Work instructions — Tally the lines in the records below that contain the word "screenshot". Reply with that number alone.

Information shown —
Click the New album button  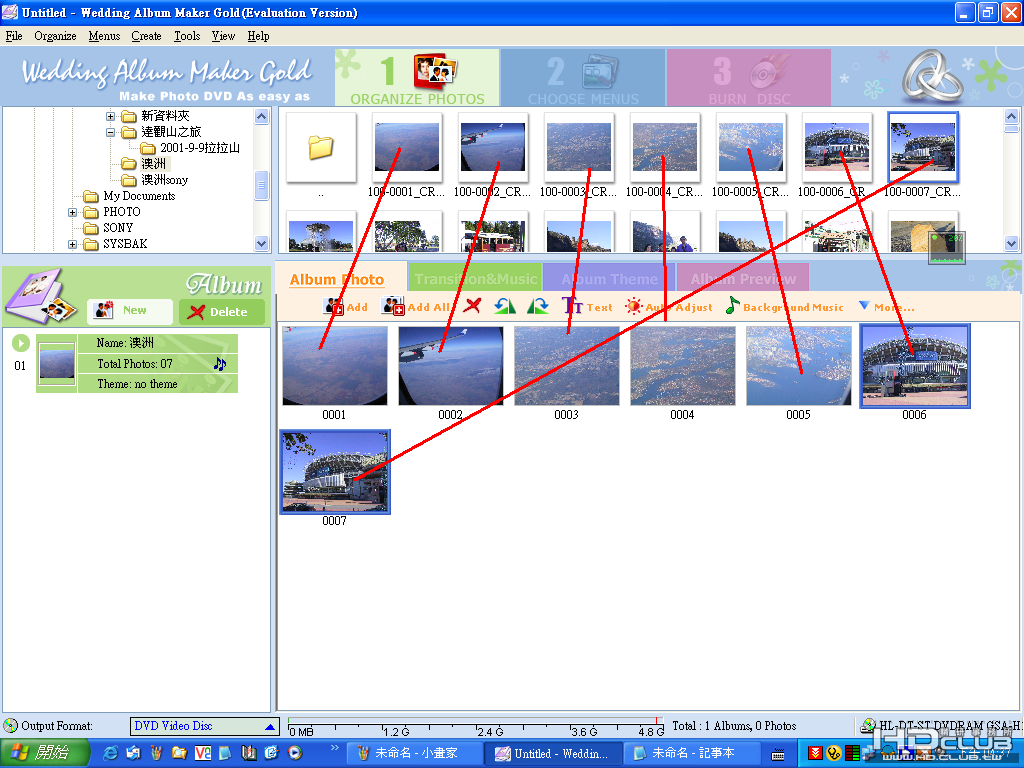[130, 311]
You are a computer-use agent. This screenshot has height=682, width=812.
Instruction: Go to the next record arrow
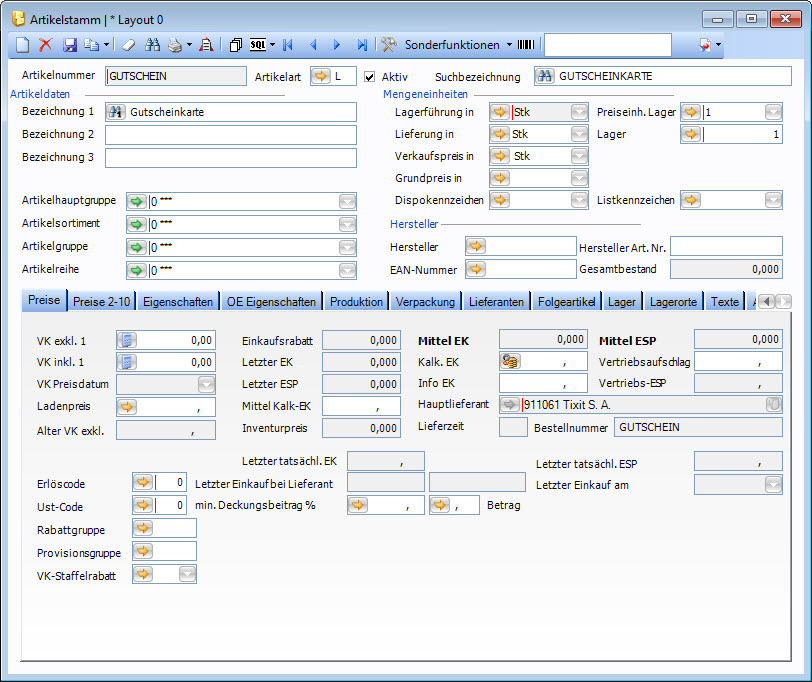point(337,45)
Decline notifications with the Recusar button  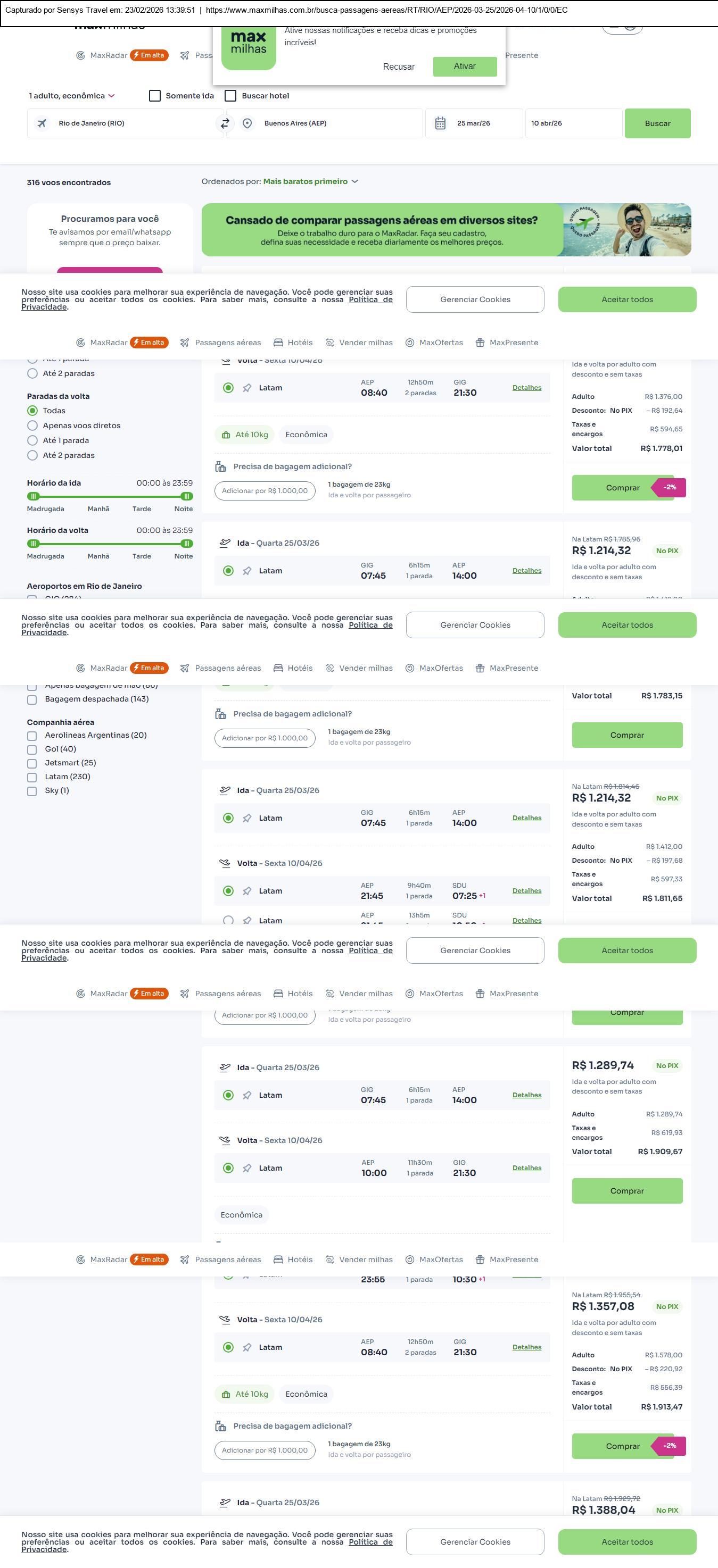pyautogui.click(x=399, y=67)
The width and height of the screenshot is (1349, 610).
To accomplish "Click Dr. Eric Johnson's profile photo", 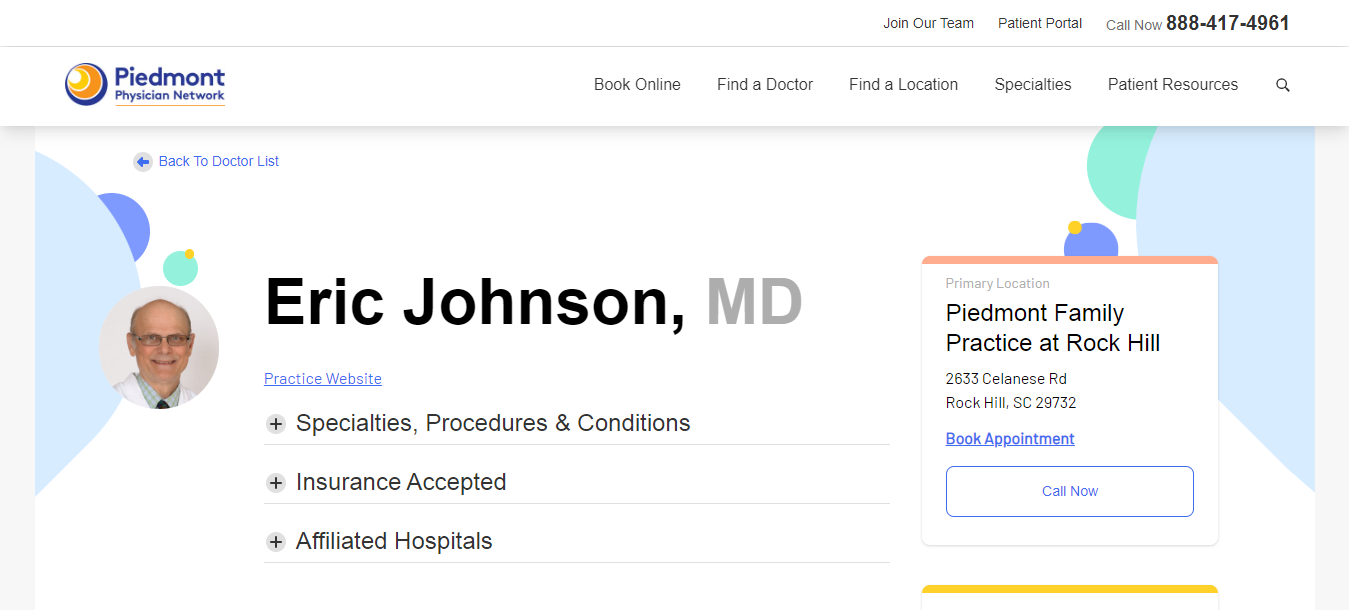I will (x=159, y=347).
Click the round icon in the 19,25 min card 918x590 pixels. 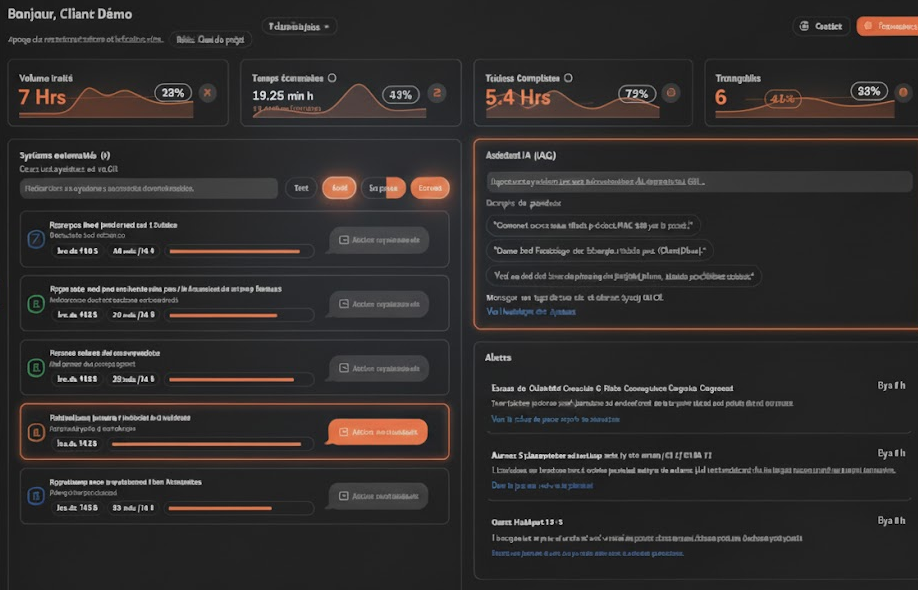tap(436, 93)
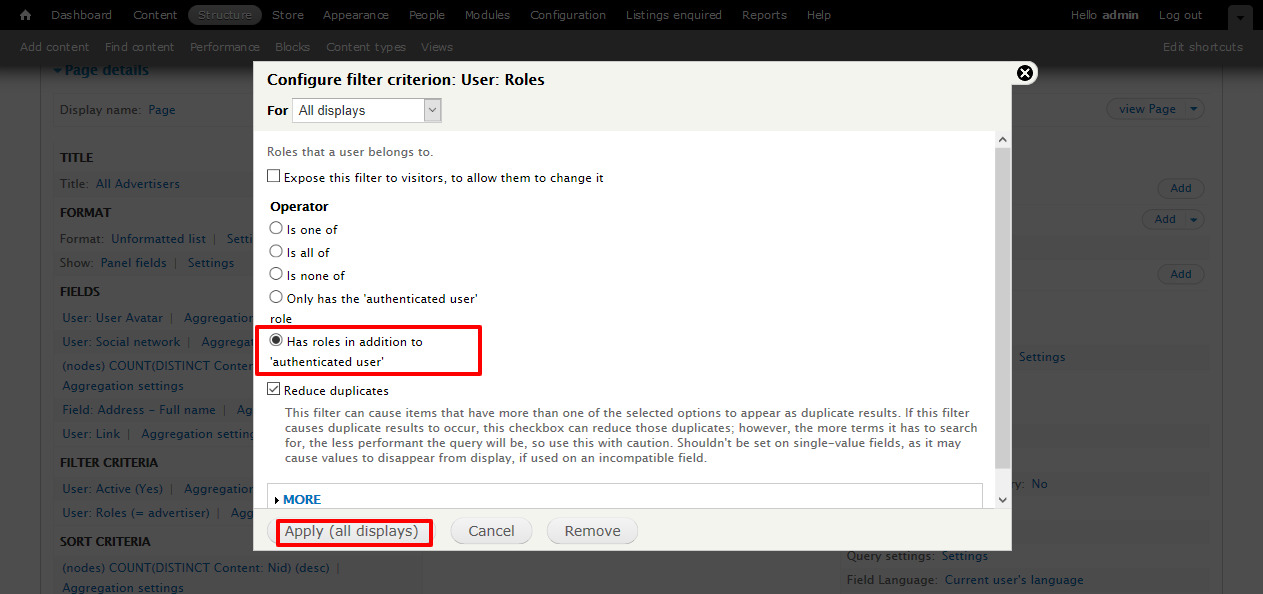Open the Configuration menu item
1263x594 pixels.
point(567,15)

Solution for this problem — 2